Assim, o objetivo da PEC é claro: reduzir o volume de recursos STJ, por meio da restrição da atuação da Corte aos casos que refletem a uniformização da jurisprudência nacional de grande relevância na sociedade.
Assim, no que tange à celeridade e à economia processual, a alteração constitucional poderá trazer soluções eficazes, reduzindo os recursos em trâmite no STJ e permitindo que a Corte se debruce sobre questões que efetivamente demandem a sua intervenção.
Por outro lado, de acordo com o texto normativo proposto, o Recurso Especial somente não será conhecido por falta de relevância “pela manifestação de 2/3 (dois terços) dos membros do órgão competente para o julgamento”.
Ou seja, retira-se do Tribunal “a quo” e do Ministro relator a competência para apreciar, sozinho, este requisito de admissibilidade, tal como já ocorre atualmente em relação aos demais requisitos de admissibilidade.
Neste sentido, caso o relator não tenha negado seguimento ao recurso especial por decisão monocrática nas hipóteses em que lhe é facultado, o Recurso Especial deverá ser obrigatoriamente submetido a julgamento pela Turma no STJ.
De qualquer forma, com este novo filtro de admissibilidade, o STJ conseguirá atuar com mais qualidade e desempenhará de forma mais efetiva a sua função originária, assim como será possível a prestação jurisdicional, pelo menos em tese, de forma mais rápida.
Desse modo, a utilização dessa sistemática de relevância também permitirá que o STJ seja utilizado como um mero tribunal de revisão e assuma a sua devida posição de uma Corte de precedentes e de guardiã da lei federal.

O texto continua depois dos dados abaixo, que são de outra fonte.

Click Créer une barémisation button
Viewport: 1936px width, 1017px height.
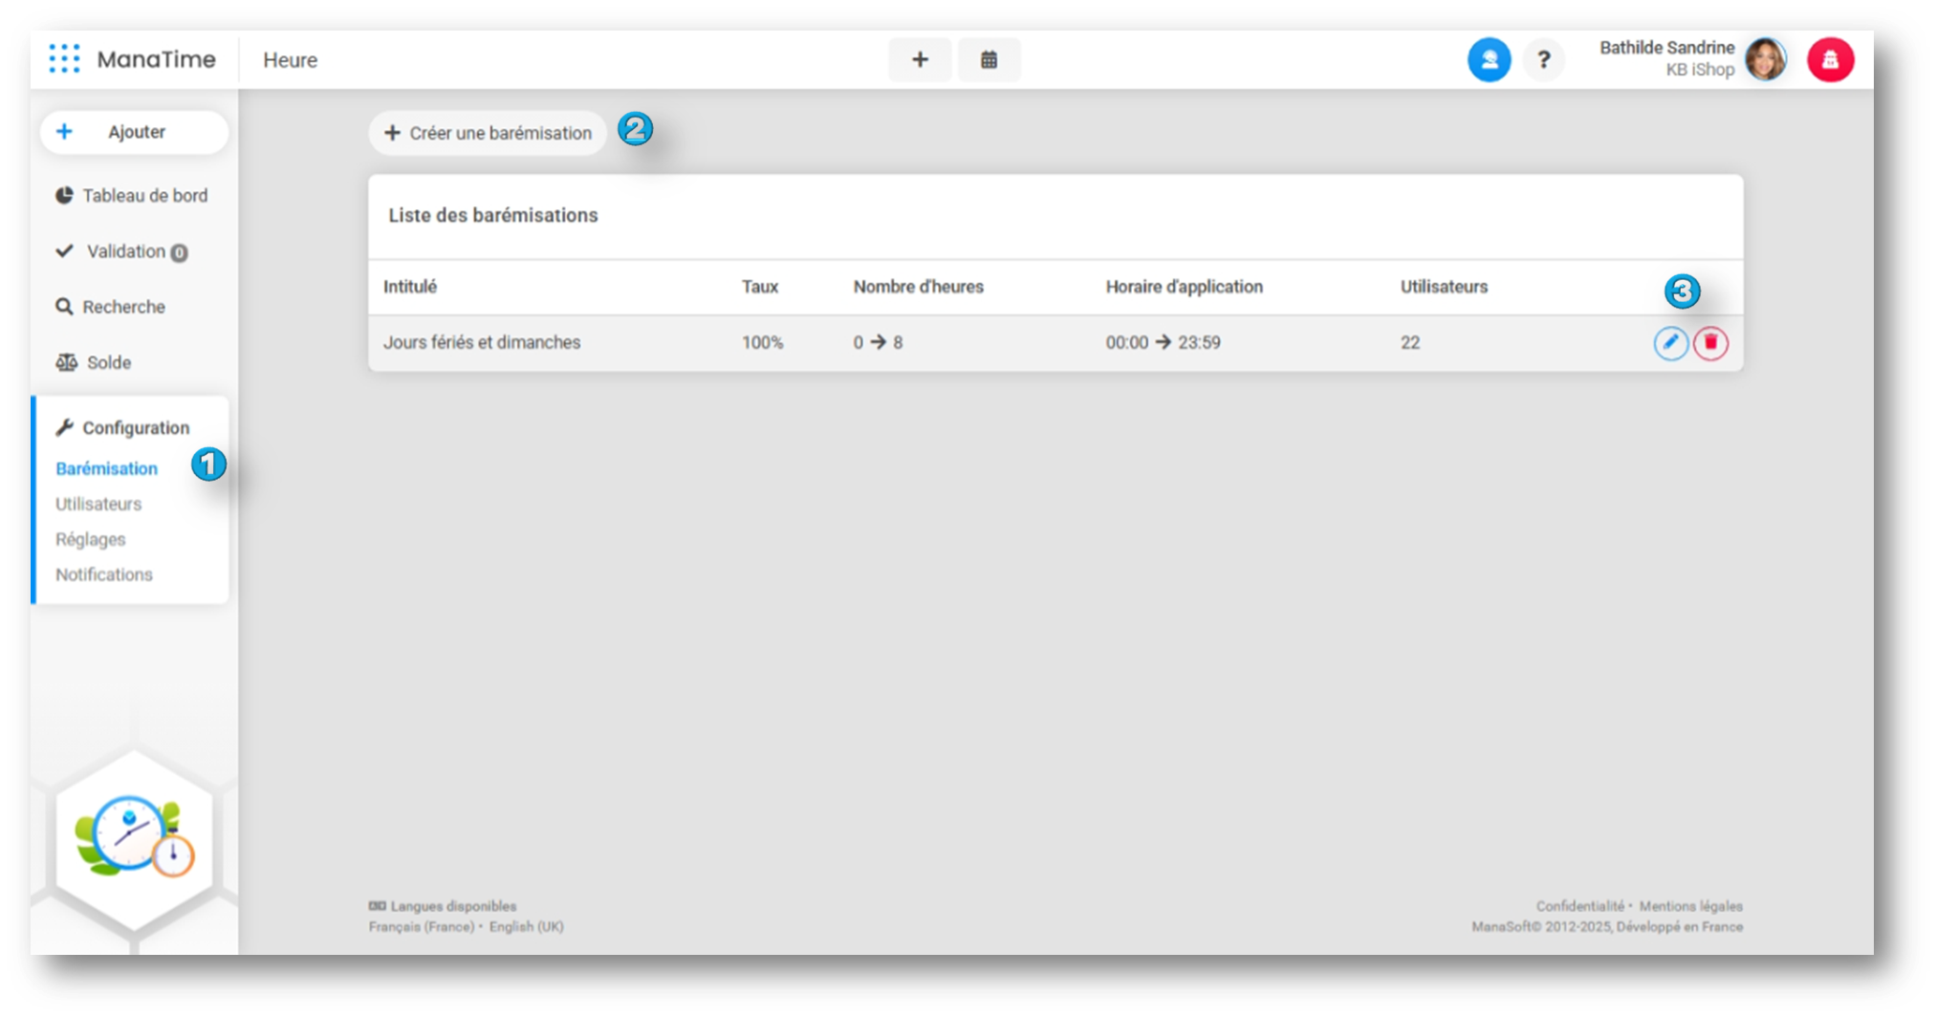tap(488, 133)
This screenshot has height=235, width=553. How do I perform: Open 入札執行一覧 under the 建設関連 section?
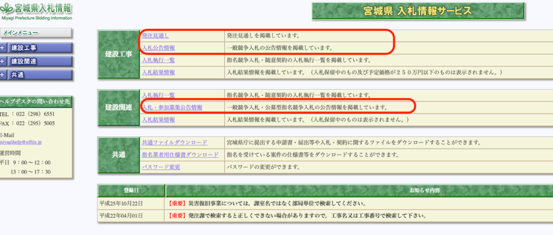point(158,95)
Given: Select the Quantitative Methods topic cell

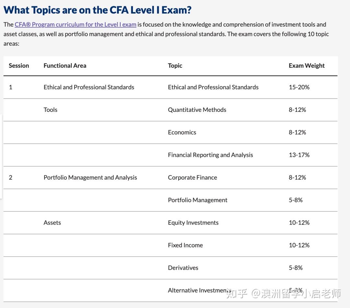Looking at the screenshot, I should point(197,110).
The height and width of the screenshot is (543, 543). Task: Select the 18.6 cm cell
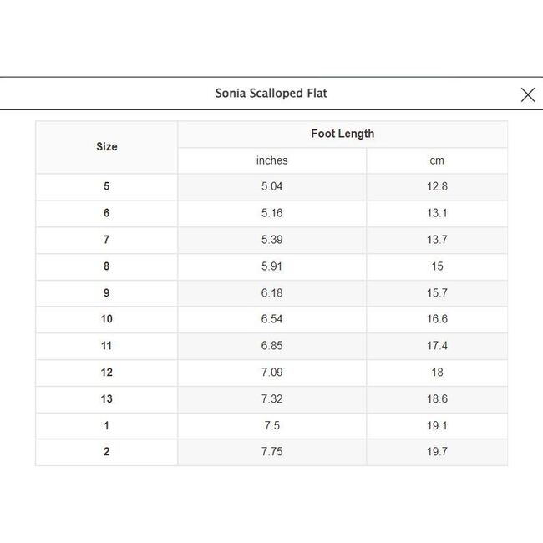coord(437,399)
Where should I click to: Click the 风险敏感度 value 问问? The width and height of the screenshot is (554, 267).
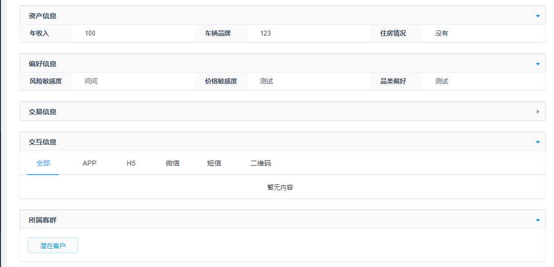(91, 82)
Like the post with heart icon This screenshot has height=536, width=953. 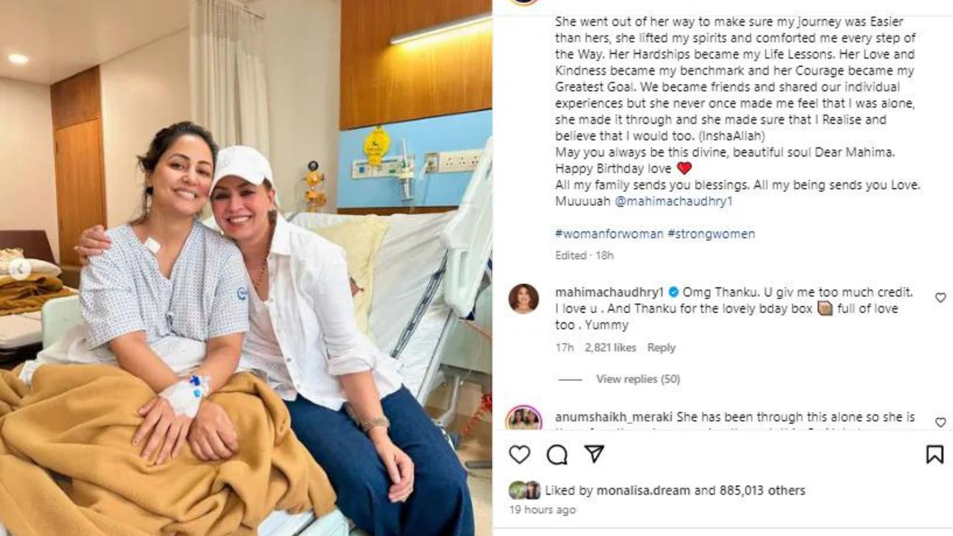(x=520, y=454)
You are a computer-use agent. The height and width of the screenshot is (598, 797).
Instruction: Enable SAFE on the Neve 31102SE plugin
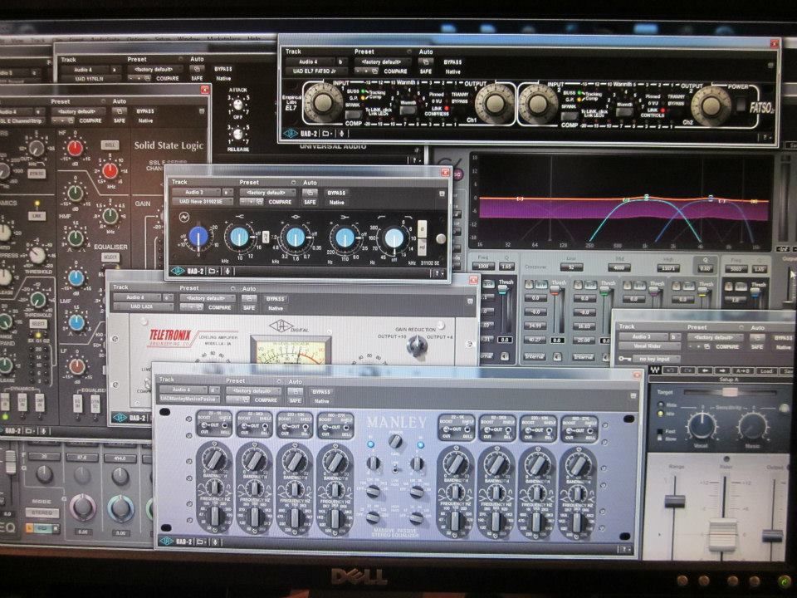(x=310, y=202)
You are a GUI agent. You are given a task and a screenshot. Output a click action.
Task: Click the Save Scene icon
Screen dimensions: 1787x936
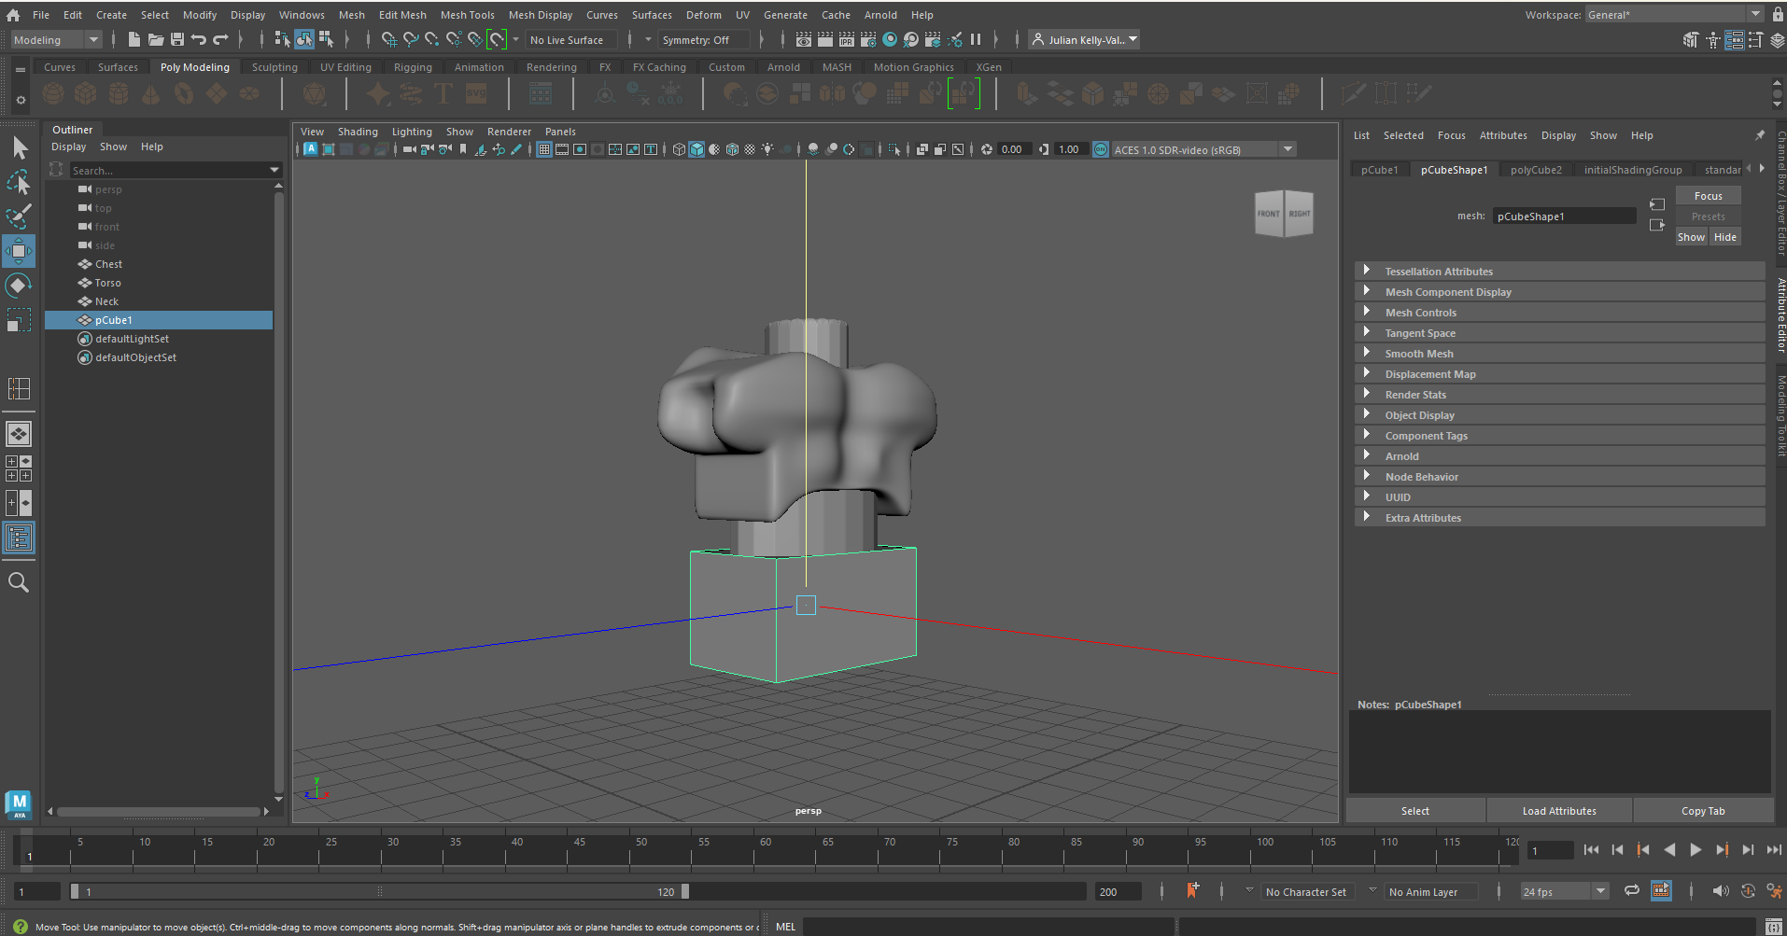coord(177,39)
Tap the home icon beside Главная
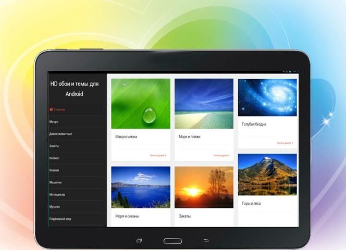Screen dimensions: 346x250 coord(51,110)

Riscos de perda da uniformização da legislação infraconstitucional
Ainda que se apresente de forma extremamente benéfica, é imprescindível a análise das desvantagens diante da implementação dessa PEC, considerando que a proposta trouxe questionamentos acerca de uma possível perda da garantia de uniformidade da aplicação da lei nacional pelo STJ, uma vez que com a aprovação da PEC, será criado um instrumento de viés por vezes subjetivo e não isonômico para a escolha dos recursos a serem julgados.
De fato, essa perda da garantia de acesso ao STJ poderá ocasionar uma grande insegurança jurídica, considerando que não há um critério de julgamento específico pré-estabelecido para as questões consideradas “relevantes”.
Ainda que descritas algumas hipóteses objetivas quanto à presunção da relevância, destacamos que restarão situações que não integram o rol taxativo e dependerão do julgamento de admissibilidade do recurso, podendo surgir interpretações díspares entre as Turmas dos temas “relevantes” e “não relevantes”.
Além disso, ainda que a lei ressalve a relevância de processos que contrariem “jurisprudência dominante” da Corte, alguns temas que ainda não possuem entendimento pacificado podem ter seguimento obstado, diante da “trava” da relevância.
Portanto, embora a iniciativa legislativa seja pertinente para tentar reduzir o volume de recursos no STJ, não se pode, com isso, esvaziar a principal função do STJ, que é a uniformização da interpretação da legislação infraconstitucional.